The first chapter is an introduction to the book and how it is organized. The second chapter discusses geometrical methods used to map three dimensional objects onto a two dimensional screen, including transformations, coordinate systems, quaternions, Euler angles and distance methods. There is also a discussion of common shapes like spheres, capsules, cylinders etc.
Chapter 3 discusses the graphic pipeline, which is how a 3D game works, including perspective projection, camera models, culling and clipping. There is also a discussion of surface and vertex attributes including textures, lighting, transparency and fog. According to the summary at the end of the chapter, all of this information is not needed if you are using a 3D API like OpenGL.
No matter what you use for a render, you will have to organize the scene you are going to feed the renderer. The book begins a discussion of these issues with Chapter 4, Hierarchical Scene Representations. It discusses means of organizing objects so they are grouped allowing for easier transformation, collision detection, rendering and persistence.
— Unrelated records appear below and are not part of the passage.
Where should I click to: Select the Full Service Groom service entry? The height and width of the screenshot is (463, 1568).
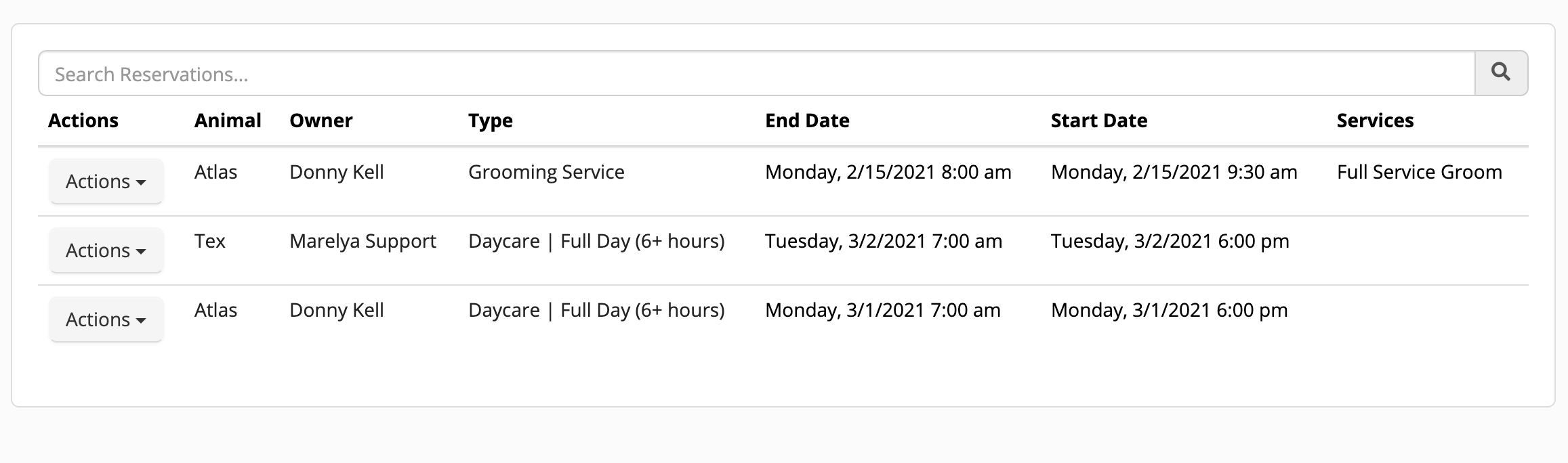(1418, 173)
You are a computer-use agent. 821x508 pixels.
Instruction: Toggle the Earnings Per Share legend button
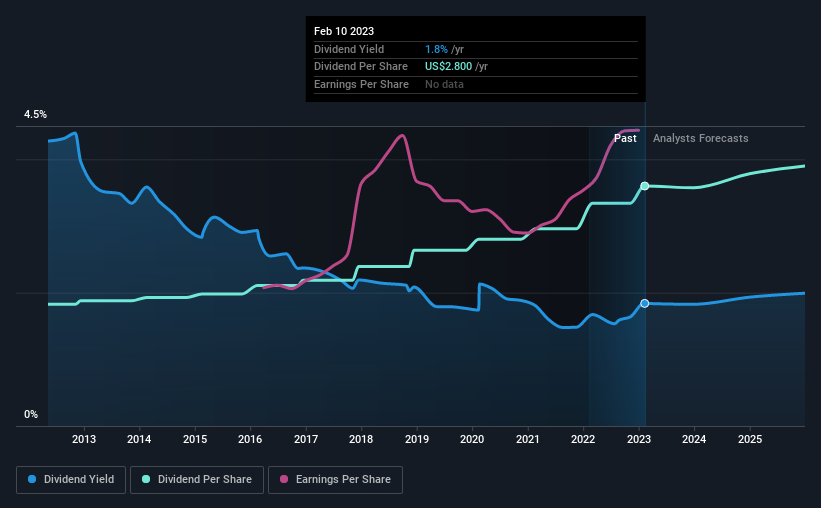click(336, 480)
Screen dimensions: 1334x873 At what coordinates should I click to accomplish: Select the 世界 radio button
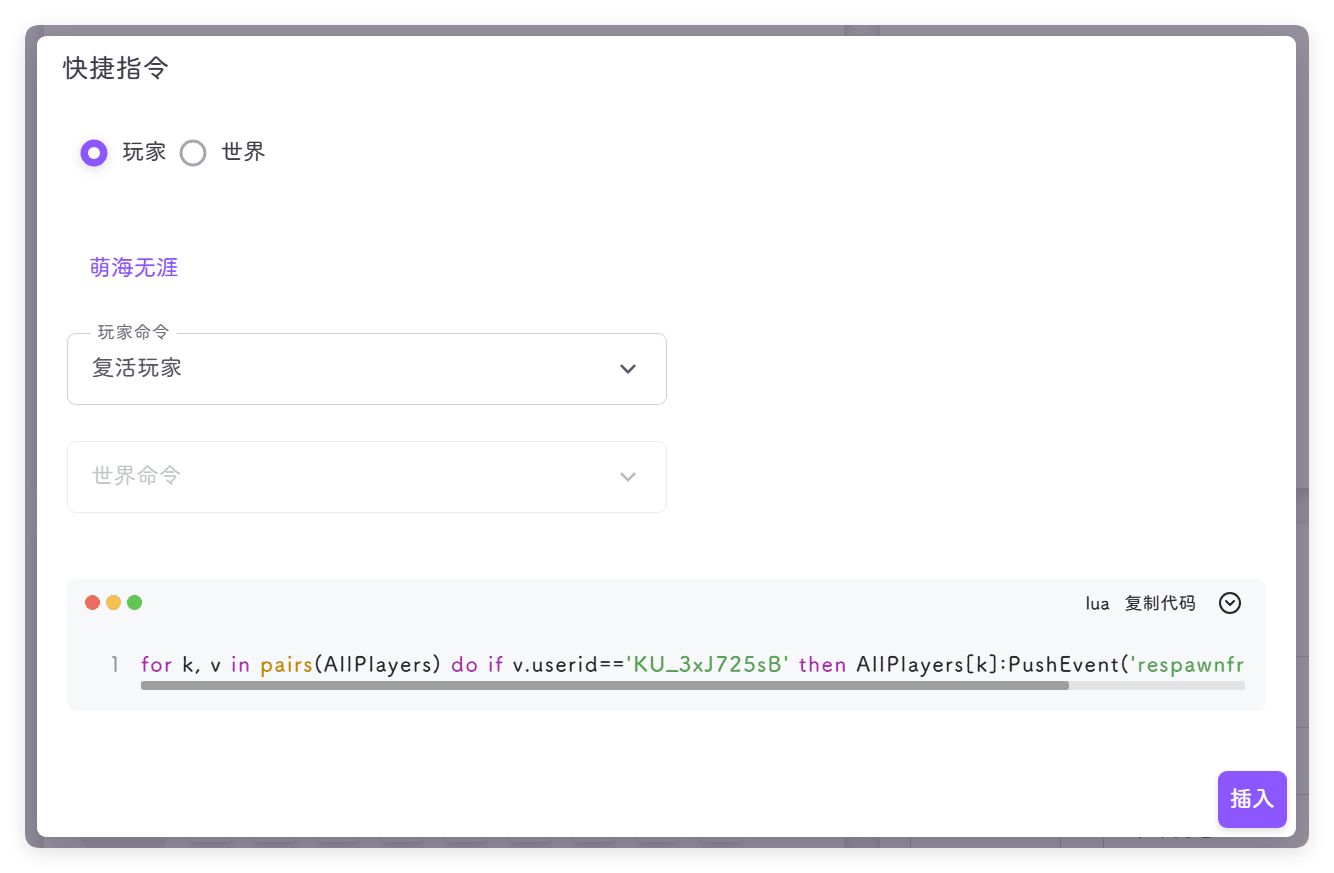(x=193, y=153)
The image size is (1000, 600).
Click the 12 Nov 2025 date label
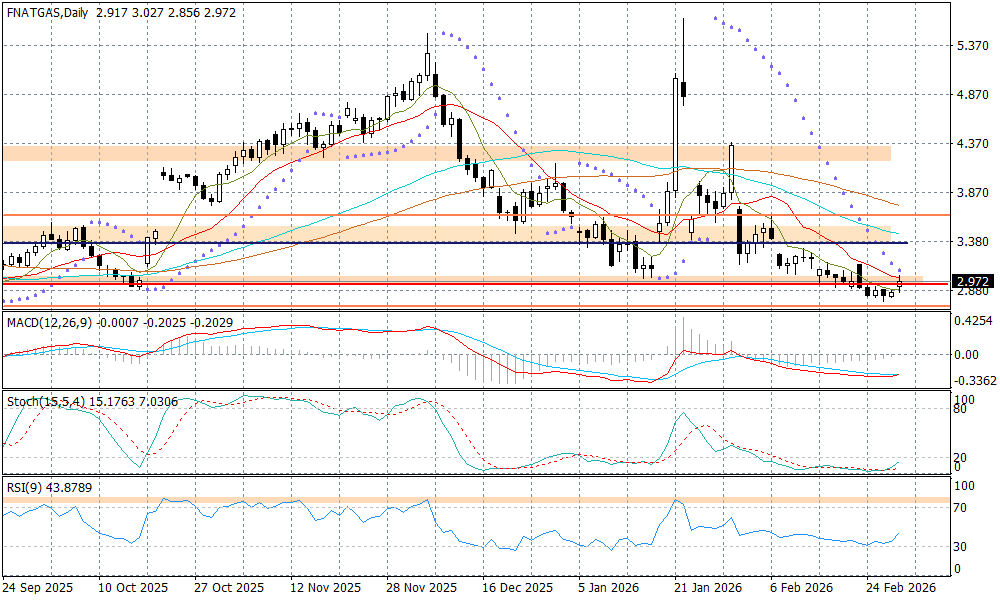(325, 588)
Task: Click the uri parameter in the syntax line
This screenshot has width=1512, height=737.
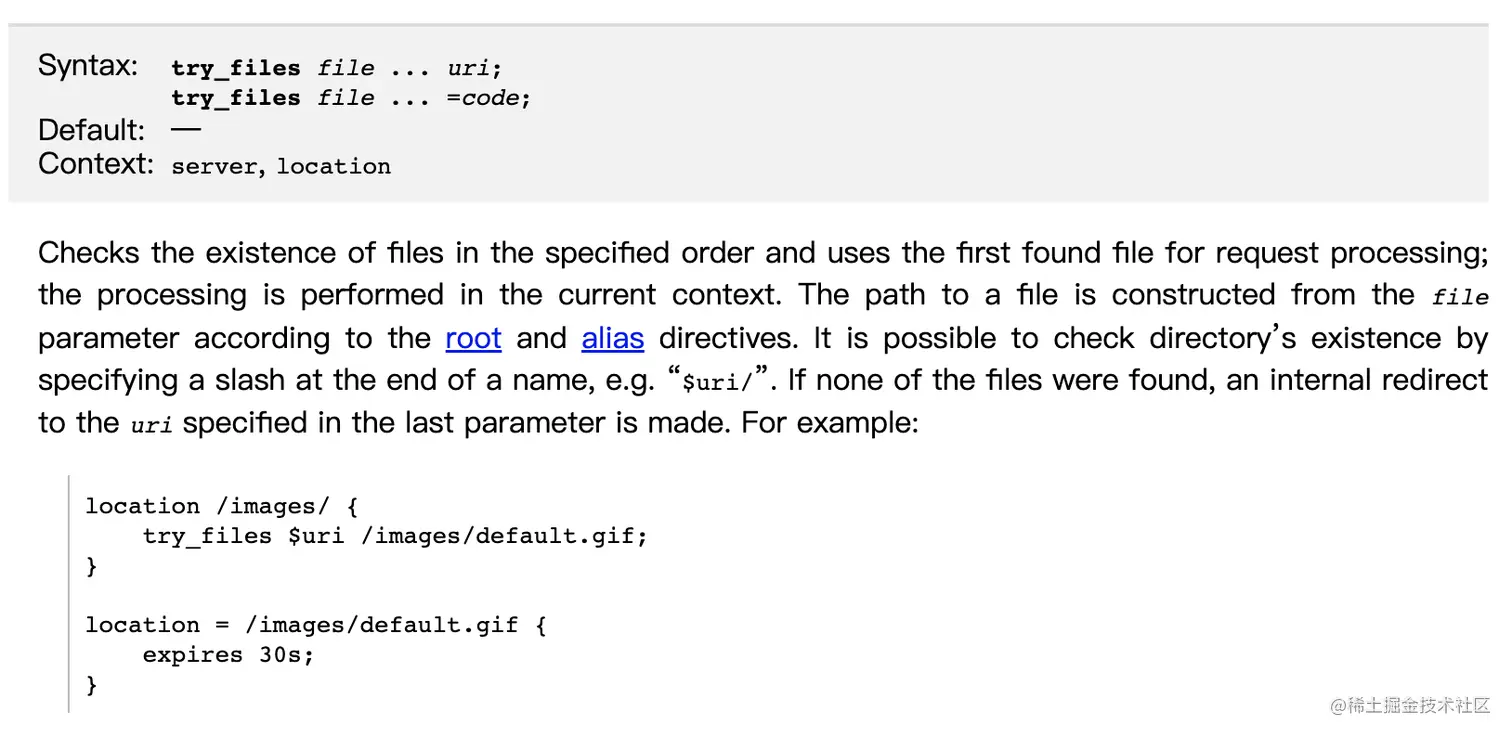Action: click(469, 69)
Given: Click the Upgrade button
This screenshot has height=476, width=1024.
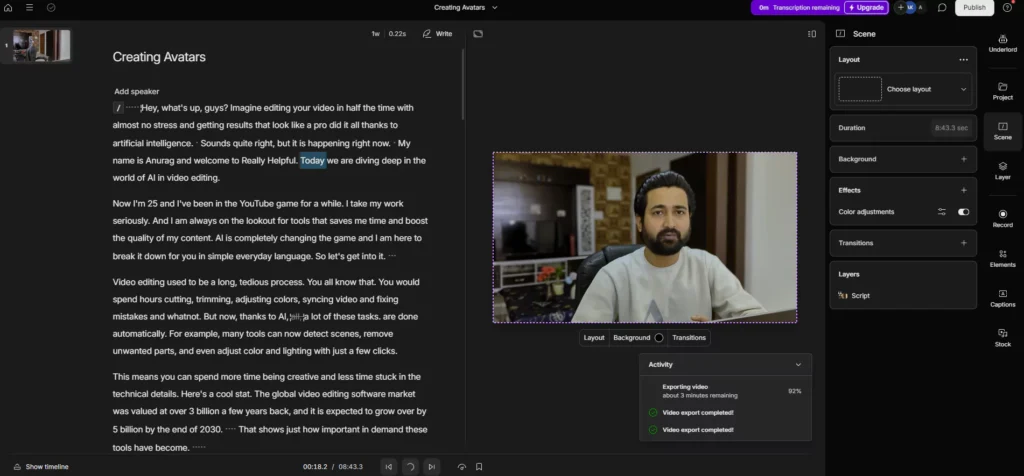Looking at the screenshot, I should [x=865, y=7].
Picking is the subject of Chapter 5, which is the means of translating a click on the screen to a 3D object in the scene. The author takes a more generalized approach and handles collision detection from any 2D point for a ray into the 3D world. This allows for determining if things like laser beams hit 3D objects.
Chapter 6 covers collision detection. The author notes this can be a very complex problem and that much of the code a game can be taken up with it. He notes at the beginning of the chapter that this needs to be taken into account at design time. The rest of the chapter is dedicated to collisions of various types of objects.
Chapter 7 covers curves which may not at first be obviously used in games, but which the author discusses anyway. This leads to surfaces in Chapter 8, which are a growing part of 3D game engines. The chapter covers different kinds of curves and how to subdivide them.
Chapter 9 is a short chapter on animation covering key frame animation, inverse kinematics and skinning. The author discusses how to create different levels of detail in a 3D scene on demand in chapter 10.
One of the cooler things in 3D to me is terrain generation and that is topic of chapter 11. He discusses an algorithm used to minimize the amount of data and calculations needed to render landscapes.
The last two chapters of the book cover spatial sorting techniques and special effects. The book concludes with an appendix on object oriented infrastructure and numerical methods as wells as a complete glossary.
Ron Davis is a long time Macintosh Software Engineer, having worked for companies like Apple, and Metrowerks on a variety of products from development tools to anti-virus software.